Dubai's newly created Real Estate Regulatory Agency, part of the Dubai Land Department, has taken out full-page advertisements in local newspapers this week warning buyers to beware of rogue developers.

The RERA says that buyers should make sure that any seller of property meets three 'proofs'. First, the company must be registered with the RERA and can quote its registration number.

Secondly, that any payments to the company are made to its trust account only - which must be with one of the financial institutions approved by the RERA. And finally check that the property broker has legalized its activities by registering with the RERA and can produce an ID card.

This crackdown on the previous freedom accorded to Dubai developers follows the publication of this summer's new Law No 8 establishing compulsory escrow accounts for new developments.

Further clampdown


At present developers only have to pay all monies raised on projects launched since the law was issued into a separate account controlled by the Dubai Land Department. But industry sources suggest that by the end of the year the escrow account law will be applied to all existing projects in the emirate.

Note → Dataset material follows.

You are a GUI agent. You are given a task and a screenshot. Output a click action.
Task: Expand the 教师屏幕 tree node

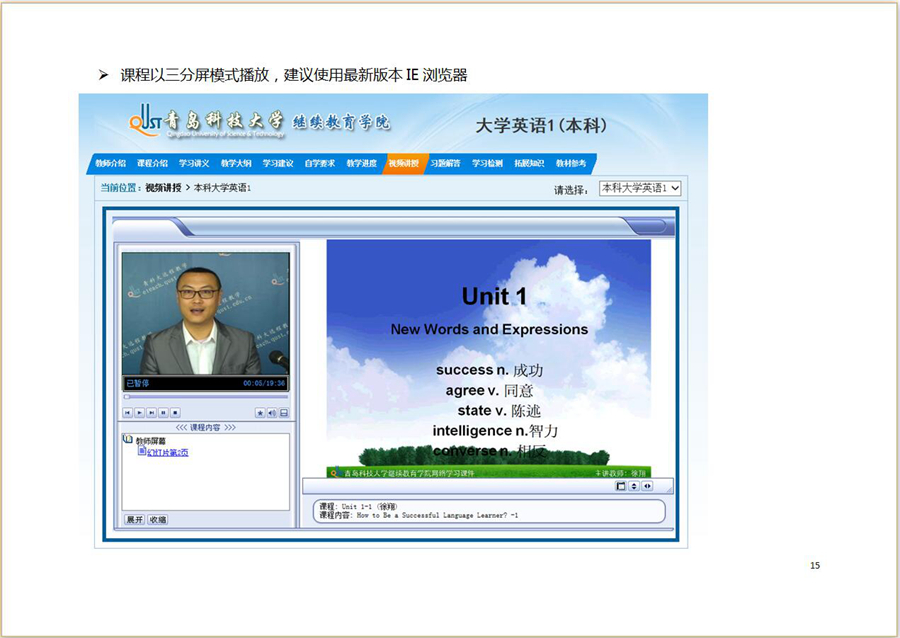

Buyers of existing projects who are frustrated by project delays may take some comfort in this development. And certainly the buyers of new property at the Cityscape trade show in Dubai this week should feel more secure in the knowledge that the authorities will be ensuring that their money is used for the purpose for which it was intended.

But how many of the company's exhibiting their Dubai projects this week will be able to meet the tough, new three 'proofs'?

There has already been a notable slowdown in the launch of new real estate projects since Law No 8 was decreed. Developers, if nothing else, are naturally anxious to learn how this law will be applied in practice and are hesitant to create new projects without this information.

Soft landing


Other observers feel that the new law is part of a process designed to manage a soft landing for the Dubai real estate boom and to head off any possibility of a crash by consolidating existing activity into the better capitalised companies.

With oil prices at record levels and regional liquidity very high this is a wise approach as the market still affords the possibility of successfully managing a slowdown. Local inflation, for example, is at levels that could allow a real estate boom to be gently deflated without causing a great deal of damage to the real economy.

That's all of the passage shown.